- _Material for the task_
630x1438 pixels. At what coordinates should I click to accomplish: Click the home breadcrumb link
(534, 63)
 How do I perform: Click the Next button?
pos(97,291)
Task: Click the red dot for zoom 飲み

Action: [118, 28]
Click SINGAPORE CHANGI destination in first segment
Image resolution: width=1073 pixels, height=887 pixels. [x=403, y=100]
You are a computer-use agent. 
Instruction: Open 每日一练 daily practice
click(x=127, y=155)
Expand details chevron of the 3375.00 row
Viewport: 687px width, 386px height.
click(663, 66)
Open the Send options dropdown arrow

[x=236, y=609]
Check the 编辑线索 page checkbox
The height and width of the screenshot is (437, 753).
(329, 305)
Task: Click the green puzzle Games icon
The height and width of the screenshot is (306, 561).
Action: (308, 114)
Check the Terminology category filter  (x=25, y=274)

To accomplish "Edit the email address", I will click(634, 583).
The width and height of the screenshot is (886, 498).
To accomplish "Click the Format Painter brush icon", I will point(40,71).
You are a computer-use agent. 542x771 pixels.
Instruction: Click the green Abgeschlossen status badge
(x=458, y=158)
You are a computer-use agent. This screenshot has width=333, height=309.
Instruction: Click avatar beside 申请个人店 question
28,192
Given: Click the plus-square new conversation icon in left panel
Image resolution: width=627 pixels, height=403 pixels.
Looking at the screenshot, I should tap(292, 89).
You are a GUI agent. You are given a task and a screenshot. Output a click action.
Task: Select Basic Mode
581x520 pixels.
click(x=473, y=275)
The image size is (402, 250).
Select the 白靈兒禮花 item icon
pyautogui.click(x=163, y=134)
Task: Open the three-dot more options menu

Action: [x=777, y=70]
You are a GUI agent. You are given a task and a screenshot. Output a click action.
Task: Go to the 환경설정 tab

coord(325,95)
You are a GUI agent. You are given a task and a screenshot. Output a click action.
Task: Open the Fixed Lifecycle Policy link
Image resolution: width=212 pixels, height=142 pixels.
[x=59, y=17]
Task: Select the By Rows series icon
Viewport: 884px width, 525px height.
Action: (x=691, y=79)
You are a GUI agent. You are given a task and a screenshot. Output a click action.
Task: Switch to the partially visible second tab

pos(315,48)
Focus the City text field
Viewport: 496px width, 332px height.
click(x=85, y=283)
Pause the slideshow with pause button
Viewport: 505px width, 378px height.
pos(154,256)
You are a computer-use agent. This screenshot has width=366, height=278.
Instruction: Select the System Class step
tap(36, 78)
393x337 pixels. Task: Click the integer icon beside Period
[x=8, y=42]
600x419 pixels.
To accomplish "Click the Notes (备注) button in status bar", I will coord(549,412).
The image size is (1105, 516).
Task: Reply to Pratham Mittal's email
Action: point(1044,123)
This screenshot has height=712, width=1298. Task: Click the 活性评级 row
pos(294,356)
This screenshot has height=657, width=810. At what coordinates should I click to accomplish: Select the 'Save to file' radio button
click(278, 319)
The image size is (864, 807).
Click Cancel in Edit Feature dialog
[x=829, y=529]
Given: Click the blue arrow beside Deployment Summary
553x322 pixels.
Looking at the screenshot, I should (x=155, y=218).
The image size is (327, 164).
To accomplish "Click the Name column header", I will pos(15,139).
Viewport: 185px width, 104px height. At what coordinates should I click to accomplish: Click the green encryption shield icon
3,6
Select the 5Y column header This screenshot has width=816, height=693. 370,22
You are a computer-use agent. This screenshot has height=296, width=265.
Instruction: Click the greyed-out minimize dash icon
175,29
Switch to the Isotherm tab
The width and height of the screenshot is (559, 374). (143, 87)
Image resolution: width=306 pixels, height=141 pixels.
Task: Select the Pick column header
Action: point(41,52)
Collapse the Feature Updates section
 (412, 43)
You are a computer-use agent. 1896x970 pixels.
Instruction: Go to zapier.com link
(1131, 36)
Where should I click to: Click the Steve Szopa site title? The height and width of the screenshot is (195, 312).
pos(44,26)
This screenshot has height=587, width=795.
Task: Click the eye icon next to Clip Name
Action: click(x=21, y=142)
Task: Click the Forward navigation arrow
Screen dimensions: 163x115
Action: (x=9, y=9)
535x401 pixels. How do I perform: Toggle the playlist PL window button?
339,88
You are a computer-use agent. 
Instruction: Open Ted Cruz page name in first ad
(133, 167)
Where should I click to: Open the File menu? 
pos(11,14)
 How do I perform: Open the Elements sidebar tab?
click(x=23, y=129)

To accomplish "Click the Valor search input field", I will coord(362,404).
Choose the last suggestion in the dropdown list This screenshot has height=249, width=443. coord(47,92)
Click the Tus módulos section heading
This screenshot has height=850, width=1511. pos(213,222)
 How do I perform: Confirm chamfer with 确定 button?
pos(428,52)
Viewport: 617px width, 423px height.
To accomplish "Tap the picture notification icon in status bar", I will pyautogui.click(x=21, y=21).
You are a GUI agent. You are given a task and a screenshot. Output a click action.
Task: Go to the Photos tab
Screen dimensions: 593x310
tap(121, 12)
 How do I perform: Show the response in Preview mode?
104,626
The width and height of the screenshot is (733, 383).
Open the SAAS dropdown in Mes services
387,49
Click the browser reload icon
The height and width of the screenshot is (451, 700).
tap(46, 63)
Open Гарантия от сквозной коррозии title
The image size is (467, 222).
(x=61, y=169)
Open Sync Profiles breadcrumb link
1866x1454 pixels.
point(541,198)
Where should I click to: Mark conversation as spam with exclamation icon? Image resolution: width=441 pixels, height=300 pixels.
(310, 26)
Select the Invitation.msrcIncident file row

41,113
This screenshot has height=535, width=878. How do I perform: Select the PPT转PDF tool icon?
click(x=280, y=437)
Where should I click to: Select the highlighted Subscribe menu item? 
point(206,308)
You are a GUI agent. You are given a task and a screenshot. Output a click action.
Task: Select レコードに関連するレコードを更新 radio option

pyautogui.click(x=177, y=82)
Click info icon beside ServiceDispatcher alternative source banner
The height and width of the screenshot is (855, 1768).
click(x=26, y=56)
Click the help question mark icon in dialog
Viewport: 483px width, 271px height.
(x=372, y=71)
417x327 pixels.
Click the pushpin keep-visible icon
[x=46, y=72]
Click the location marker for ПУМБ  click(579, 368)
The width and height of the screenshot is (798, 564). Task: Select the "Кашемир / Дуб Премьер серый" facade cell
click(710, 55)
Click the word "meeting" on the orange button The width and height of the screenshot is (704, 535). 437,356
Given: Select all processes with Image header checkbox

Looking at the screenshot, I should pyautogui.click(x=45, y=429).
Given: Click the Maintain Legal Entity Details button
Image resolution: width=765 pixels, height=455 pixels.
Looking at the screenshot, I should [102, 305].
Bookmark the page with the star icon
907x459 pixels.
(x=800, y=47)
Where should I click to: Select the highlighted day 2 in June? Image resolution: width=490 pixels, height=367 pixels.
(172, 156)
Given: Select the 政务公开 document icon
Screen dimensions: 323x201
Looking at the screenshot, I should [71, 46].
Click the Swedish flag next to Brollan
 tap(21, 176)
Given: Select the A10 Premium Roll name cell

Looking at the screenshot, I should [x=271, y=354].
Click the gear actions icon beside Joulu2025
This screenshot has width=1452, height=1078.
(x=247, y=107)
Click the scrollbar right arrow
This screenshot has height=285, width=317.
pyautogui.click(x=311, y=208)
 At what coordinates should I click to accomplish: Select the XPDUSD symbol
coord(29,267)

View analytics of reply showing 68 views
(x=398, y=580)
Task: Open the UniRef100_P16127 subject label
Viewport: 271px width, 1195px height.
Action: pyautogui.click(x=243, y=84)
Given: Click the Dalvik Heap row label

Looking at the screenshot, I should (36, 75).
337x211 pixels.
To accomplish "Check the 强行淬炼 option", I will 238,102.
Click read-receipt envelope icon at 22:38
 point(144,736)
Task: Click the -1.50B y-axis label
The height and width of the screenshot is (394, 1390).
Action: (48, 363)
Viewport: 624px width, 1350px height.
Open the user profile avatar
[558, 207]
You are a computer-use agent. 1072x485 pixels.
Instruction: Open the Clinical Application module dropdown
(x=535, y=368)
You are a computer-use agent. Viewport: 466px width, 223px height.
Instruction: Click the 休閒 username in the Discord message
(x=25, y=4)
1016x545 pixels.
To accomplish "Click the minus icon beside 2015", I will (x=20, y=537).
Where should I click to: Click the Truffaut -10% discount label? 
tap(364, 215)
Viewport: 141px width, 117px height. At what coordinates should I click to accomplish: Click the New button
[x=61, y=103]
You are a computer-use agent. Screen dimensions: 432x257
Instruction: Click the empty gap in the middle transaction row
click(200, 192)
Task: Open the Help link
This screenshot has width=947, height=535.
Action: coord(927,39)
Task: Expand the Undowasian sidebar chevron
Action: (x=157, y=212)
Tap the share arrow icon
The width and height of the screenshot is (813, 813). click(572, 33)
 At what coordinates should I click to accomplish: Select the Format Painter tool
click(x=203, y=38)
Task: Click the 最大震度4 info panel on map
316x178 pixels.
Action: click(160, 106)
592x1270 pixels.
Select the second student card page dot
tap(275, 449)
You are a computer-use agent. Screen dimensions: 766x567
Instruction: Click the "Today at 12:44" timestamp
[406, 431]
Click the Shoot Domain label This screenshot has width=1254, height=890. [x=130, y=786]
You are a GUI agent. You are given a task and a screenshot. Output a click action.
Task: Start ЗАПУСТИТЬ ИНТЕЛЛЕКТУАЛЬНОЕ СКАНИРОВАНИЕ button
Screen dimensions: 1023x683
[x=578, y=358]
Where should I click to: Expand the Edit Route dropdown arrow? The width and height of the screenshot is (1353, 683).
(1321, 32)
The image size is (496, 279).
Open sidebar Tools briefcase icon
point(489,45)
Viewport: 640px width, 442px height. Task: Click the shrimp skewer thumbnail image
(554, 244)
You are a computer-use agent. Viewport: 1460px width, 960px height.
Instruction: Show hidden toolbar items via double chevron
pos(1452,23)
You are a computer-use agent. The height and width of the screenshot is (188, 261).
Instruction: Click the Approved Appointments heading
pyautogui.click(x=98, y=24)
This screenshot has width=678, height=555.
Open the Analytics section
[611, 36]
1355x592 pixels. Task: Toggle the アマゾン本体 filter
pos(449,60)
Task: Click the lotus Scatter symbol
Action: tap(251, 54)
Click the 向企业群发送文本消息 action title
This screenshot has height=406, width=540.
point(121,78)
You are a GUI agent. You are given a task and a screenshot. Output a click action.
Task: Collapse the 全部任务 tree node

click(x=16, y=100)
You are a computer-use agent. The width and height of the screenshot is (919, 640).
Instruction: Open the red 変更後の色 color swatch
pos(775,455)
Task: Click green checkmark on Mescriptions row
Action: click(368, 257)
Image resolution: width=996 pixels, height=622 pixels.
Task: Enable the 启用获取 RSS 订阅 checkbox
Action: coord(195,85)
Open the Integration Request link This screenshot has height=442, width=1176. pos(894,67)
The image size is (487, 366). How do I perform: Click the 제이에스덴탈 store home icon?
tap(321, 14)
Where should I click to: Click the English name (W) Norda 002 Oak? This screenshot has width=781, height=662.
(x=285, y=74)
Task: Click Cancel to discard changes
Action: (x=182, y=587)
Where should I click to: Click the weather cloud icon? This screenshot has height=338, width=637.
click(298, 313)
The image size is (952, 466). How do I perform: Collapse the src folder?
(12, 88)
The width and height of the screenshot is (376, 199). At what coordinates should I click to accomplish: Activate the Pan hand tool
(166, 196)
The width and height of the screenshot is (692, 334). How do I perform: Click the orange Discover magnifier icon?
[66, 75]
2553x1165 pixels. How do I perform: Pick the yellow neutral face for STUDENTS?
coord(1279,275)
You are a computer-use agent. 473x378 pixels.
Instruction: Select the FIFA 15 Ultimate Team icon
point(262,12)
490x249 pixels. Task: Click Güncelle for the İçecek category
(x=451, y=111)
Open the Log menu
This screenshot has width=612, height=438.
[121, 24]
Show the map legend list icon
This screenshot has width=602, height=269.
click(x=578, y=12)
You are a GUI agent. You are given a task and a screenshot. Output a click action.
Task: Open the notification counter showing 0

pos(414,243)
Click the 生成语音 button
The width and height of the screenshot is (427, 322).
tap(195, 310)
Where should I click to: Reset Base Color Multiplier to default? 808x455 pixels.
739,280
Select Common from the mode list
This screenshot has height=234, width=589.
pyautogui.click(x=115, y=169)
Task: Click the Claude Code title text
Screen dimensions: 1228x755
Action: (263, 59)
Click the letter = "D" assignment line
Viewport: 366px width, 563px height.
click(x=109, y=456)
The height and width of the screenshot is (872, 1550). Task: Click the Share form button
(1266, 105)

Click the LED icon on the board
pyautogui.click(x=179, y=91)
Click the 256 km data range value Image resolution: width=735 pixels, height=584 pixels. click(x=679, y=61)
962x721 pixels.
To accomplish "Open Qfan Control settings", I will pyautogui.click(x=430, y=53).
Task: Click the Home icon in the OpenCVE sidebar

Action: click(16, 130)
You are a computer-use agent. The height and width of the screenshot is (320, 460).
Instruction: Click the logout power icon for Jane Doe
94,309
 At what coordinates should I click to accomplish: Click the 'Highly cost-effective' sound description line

- _Problem to solve_
Everything starting at the line containing "You are a computer-use agent. The width" and ending at the line containing "Open the Integration" in the records above should be repeated exactly, and only that.

- _Reply to the task_
You are a computer-use agent. The width and height of the screenshot is (919, 640).
Instruction: Open the red 変更後の色 color swatch
pos(775,455)
Task: Click green checkmark on Mescriptions row
Action: click(368, 257)
Image resolution: width=996 pixels, height=622 pixels.
Task: Enable the 启用获取 RSS 订阅 checkbox
Action: coord(195,85)
Open the Integration Request link This screenshot has height=442, width=1176. pos(894,67)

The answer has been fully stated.